Heading down the road from
Save Me, San Francisco,
Train take a journey on
California 37, creating a pseudo-concept album about either the Golden State or
Pat Monahan grappling with middle-aged crazies or perhaps a combination of the two. As always with
Train, it's nigh on impossible to discern where sincerity ends and satire begins, or if the band even bothers to draw a distinction between the two extremes. When faced with a song like "You Can Finally Meet My Mom," where
Monahan either mourns the death of his mother by declaring that he'd rather spend time in heaven with her, not
Gilda Radner,
Chris Farley, or "the dude that had Pop Rocks and soda,” or he's expressing elation that his beloved can, as the song claims, finally meet his mom in the afterlife, what is the appropriate reaction? On a certain level,
Monahan means it, man, when he's tackling a big, universal issue, one that is indeed difficult to capture in a four-minute pop tune, but
Train's tackiness envelops whatever trace of recognizable emotion lies within...and not just because the arrangement is so goopy the gospel choir barely registers. It all goes back to
Monahan's maddening lyrics, so overstuffed with Gen-X pop culture allusions -- some fresh, most some iteration of TMZ's "'memba them?" signature -- that he undercuts whatever larger meaning he may have. This reduces
California 37's opening salvo "This'll Be My Year," an update of
Billy Joel's "We Didn't Start the Fire," into a capsule history that dismisses any hint that we're all swept along by forces larger than us and reduces it to a solipsistic celebration of
Monahan's life and times. To an extent, he's always written this way, but back in the days of
Drops of Jupiter there was some semblance of grit within their rhythms, but in the wake of the near-novelty "Hey Soul Sister," the singalong ditty riddled with naughty rhymes,
Train feel free to shed any suggestion that they get down and dirty.

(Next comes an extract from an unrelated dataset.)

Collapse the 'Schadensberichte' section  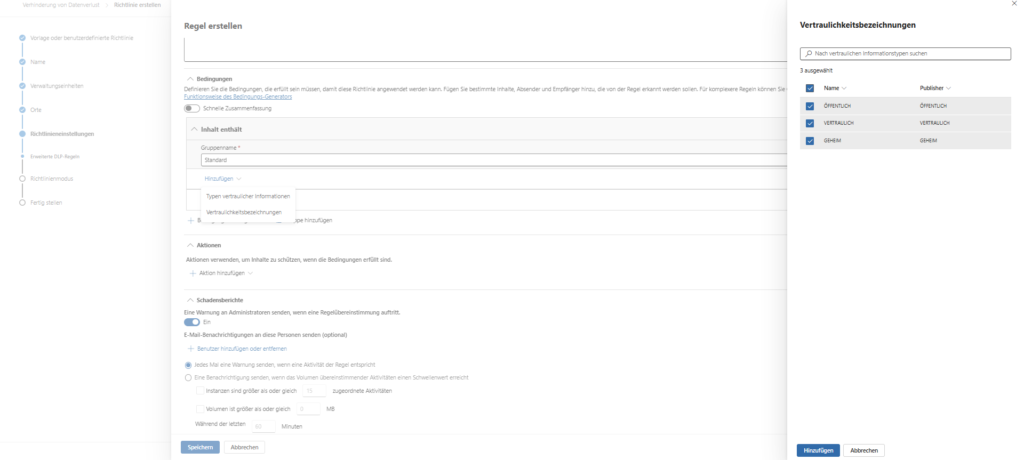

California 37 is all sunshine and open roads, all light and bright colors, chirpy pop intent on wearing down your defenses. And that relentless cheer surely suits
Train, who happily exist in the surfaces of the modern world, so
California 37, in a sense, is a purer record for the trio than even
Drops of Jupiter. Here, there's nothing preventing them from indulging in the silliest rhymes, baffling name-drops, nagging hooks, and earworm melodies. You may hate
California 37, but you'll never be able to get it out of your head.